ABOUT THIS TASK
Please filter the entries and return only the lines that include "computer".

EXTRACTED DATA
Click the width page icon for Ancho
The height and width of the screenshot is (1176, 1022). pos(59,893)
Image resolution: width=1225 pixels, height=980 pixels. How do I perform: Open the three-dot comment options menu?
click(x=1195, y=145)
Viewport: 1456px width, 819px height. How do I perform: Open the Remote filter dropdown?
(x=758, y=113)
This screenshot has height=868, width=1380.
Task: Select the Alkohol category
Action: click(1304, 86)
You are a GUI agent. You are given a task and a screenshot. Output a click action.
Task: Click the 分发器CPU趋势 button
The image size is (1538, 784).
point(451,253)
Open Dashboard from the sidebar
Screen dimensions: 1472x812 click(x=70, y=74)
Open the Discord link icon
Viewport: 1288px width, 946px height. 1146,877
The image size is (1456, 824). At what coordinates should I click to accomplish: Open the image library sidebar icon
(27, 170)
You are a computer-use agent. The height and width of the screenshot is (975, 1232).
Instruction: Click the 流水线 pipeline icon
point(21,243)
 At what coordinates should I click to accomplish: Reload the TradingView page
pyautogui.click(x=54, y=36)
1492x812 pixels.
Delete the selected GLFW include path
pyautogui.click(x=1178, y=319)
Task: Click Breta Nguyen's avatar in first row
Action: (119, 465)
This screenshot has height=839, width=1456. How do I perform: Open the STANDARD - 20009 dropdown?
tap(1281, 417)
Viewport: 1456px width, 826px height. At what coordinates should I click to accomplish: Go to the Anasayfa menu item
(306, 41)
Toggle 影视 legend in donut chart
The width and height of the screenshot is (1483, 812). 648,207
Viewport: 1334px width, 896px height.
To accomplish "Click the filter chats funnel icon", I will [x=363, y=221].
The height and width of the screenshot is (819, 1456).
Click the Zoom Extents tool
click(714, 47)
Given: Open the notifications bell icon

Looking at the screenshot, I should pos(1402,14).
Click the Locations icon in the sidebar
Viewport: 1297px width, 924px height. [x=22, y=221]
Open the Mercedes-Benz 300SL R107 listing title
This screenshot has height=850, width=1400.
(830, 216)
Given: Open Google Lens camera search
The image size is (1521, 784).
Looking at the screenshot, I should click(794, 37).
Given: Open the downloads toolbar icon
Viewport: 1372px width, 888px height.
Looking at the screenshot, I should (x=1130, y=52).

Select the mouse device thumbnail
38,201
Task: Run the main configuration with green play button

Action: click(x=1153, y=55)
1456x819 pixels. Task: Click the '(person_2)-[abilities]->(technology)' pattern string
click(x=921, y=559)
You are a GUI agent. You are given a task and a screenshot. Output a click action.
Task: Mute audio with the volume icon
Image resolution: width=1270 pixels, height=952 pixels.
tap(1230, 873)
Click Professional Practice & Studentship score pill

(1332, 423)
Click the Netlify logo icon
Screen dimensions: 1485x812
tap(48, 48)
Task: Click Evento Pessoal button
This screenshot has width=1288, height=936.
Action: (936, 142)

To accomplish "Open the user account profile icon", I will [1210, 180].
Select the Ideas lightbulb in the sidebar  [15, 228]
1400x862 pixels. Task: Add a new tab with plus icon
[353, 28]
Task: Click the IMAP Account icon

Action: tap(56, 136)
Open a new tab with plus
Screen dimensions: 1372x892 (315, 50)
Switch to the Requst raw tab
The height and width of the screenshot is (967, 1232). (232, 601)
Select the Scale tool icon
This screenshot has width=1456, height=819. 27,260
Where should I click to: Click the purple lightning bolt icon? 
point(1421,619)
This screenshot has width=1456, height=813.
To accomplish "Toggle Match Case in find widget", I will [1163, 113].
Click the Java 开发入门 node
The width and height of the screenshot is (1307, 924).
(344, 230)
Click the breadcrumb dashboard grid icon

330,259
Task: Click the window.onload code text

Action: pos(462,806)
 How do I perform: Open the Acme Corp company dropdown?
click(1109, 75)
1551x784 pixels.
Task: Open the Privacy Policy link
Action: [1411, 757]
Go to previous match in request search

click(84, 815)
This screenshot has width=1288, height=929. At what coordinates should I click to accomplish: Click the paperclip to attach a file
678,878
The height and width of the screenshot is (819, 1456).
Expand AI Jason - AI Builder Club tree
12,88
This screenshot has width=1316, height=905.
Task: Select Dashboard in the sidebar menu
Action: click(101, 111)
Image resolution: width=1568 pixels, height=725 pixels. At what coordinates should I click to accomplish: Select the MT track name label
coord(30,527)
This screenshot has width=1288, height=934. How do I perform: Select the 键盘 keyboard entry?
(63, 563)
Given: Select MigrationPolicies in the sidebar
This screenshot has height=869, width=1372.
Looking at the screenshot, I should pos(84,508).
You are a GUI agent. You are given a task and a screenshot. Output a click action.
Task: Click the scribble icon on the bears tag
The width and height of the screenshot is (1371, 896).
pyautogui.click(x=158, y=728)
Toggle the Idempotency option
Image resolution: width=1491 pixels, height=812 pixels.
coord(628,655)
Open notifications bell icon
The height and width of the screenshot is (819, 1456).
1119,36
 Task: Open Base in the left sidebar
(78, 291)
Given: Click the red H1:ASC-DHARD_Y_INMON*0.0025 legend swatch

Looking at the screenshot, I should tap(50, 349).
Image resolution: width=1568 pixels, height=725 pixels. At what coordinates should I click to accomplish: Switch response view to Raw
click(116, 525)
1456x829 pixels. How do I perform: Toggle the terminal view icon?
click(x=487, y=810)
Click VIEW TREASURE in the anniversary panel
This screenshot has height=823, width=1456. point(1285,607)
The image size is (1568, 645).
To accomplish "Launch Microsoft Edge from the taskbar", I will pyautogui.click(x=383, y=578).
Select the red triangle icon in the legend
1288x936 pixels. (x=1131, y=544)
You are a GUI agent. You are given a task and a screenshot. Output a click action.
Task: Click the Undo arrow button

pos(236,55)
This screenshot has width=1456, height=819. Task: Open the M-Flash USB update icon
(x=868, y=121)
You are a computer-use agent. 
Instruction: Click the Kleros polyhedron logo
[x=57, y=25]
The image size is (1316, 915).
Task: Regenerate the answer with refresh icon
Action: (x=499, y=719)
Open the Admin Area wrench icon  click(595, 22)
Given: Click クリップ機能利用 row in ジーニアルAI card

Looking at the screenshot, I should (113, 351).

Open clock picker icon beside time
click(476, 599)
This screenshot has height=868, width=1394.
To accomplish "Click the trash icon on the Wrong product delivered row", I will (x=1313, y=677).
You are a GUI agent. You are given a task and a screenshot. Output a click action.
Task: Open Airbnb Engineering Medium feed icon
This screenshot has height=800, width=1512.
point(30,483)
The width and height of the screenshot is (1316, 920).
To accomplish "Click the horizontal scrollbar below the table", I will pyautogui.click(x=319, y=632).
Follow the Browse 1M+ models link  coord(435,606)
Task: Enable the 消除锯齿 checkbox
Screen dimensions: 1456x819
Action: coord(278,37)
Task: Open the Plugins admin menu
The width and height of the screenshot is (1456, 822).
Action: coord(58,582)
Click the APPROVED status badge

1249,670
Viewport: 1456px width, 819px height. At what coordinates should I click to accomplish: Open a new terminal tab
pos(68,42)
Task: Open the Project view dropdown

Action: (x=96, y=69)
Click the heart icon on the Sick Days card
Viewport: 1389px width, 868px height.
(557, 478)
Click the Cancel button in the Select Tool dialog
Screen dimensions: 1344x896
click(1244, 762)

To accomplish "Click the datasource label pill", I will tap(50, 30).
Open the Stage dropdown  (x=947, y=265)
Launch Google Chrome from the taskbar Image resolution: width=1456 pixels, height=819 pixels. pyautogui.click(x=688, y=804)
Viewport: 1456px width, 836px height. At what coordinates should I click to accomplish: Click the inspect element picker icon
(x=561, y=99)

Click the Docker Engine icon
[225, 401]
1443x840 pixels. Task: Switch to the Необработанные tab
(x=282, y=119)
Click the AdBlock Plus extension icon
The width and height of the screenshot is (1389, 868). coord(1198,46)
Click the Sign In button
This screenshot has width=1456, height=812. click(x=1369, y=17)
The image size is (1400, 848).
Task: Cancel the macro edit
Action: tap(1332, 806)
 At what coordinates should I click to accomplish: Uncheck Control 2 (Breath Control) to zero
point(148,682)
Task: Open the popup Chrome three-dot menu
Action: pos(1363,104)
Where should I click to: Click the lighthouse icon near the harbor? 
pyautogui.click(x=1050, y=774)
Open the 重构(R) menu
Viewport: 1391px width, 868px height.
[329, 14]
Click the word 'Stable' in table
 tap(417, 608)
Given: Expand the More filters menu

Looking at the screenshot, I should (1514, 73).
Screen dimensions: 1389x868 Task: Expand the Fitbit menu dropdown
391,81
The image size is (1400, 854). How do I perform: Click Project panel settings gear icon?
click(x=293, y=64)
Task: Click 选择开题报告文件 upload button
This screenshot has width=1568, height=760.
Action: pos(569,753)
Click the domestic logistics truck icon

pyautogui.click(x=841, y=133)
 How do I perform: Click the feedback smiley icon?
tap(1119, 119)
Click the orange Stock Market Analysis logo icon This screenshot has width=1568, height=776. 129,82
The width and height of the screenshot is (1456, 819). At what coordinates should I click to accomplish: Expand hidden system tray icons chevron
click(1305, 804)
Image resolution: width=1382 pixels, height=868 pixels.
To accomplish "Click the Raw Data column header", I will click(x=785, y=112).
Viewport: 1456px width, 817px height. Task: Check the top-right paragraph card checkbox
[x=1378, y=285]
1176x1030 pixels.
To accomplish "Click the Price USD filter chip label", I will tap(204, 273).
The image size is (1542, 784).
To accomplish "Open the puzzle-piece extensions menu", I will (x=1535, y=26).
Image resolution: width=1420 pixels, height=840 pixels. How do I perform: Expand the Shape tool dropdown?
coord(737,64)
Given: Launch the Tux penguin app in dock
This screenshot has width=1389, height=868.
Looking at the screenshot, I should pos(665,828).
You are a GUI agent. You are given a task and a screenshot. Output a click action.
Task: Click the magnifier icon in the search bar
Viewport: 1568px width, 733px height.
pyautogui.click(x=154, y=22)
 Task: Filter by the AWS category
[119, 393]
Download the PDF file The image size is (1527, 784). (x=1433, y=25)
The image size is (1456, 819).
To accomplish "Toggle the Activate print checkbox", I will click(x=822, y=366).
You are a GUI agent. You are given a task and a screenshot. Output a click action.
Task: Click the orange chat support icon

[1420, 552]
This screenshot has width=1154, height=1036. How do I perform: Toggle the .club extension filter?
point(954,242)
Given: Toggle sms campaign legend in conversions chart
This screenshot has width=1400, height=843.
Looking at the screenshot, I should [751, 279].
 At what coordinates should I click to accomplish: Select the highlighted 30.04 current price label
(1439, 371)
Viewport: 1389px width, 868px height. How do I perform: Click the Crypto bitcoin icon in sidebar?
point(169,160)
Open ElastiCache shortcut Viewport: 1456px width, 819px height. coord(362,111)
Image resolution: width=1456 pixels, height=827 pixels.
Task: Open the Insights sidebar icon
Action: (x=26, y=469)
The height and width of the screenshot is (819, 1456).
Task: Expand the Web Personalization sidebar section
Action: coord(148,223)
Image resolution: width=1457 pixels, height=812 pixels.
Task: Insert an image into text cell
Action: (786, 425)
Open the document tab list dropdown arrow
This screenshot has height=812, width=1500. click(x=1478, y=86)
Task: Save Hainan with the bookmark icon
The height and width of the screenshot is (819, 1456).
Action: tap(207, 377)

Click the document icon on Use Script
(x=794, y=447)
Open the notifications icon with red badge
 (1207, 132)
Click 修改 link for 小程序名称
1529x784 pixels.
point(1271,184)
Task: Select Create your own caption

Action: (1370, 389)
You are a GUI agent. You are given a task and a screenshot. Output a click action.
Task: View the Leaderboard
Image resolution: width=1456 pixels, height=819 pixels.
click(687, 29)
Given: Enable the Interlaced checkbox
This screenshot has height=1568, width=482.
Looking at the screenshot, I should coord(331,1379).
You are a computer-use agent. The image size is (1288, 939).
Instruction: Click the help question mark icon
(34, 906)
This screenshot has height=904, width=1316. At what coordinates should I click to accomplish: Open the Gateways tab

ANSWER FOR THIS EXERCISE
You are a computer-use agent. The height and width of the screenshot is (975, 1232).
You are a computer-use agent. 
You are a computer-use agent. The image size is (1288, 939).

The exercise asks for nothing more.